Posted by wendy at March 27, 2006 1:17 PM ET:

It seems to me we have problems here. This looks like it's going to make the Iraqi government more divided with some factons even angrier at us.

And these are factions we depend on for the success we claim. Many of the areas in Baghdad and the south we say are "peaceful" are controlled by these thugs.

I'm bothered that so many in the comments seem to think Sadr is easy to deal with. This underestimation of difficulties is the cause of most of our problems.

2 years ago he caused a lot of trouble. We had partial victory, but we did not arrest him like we promised. We let him enter government.

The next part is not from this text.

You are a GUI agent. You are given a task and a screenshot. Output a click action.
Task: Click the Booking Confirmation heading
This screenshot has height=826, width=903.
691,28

His power has grown.

2 years ago we were essentialy forced to back down with a 2 front war and protests from the center stressing our forces. It wasn't war protesteors here or the MSM which stopped the attack on Falluja (which the 8,000 mile screwdriver ordered agaist the desire of the Marines (or at least the commanding officer Conway) and then cancelled againt their desires,) i was the fact that we'd had to cobble together units to deasl with the Sadr rebellion we set off at the same time, had to deal with increased attacks on transports and had our appointed Iraqi government and much of their public in uproar. We decided the mess over there (not here, there was little uproar) was more than we wanted to try and push our way through.

Sistani also exterted his power and showed he could order us.

Now we are potentially facing that kind of situation again in a much more volatile and well armed environment and the morons on the right are acting as though it's trivial.

Hopefully it will work out to the best and we will dance on the situation in a way that works to our and Iraq's advantage. But for people to encourage the president, Rumsfeld and the rest in their delusion that you don't need to think about these things, that you can just give a few orders and the Sadr problem is gone is a shared delusion that we can no longer afford governing our society.

Posted by Lisa at March 27, 2006 1:51 PM ET:

This Portion of Report Above from Bill it States:

It should be noted that the Iraqi politicians condemning the raid in Hayy Ur are allies of Jaafari and Muqtada al-Sadr, and the various other political groups (the Kurdish alliance, the Sunni groups, Allawi's secular party and even SCIRI) have remained silent on this issue...

Why are they remaining silent?

Lisa

Posted by Soldier's Dad at March 27, 2006 3:14 PM ET:

From my own perspective, I don't see the problem of Moqtada AlSadr as structurally different than dealing with any other leader of a crime ridden, segregated, impoverished neighborhood any where else in the world.

Whenever the police do anything to address the crime problem, the community leaders almost always rise up and condemn the police.

Not addressing the problem leaves street gangs in control of the streets, with various members, of various gangs, being dumped in the street on a regular basis.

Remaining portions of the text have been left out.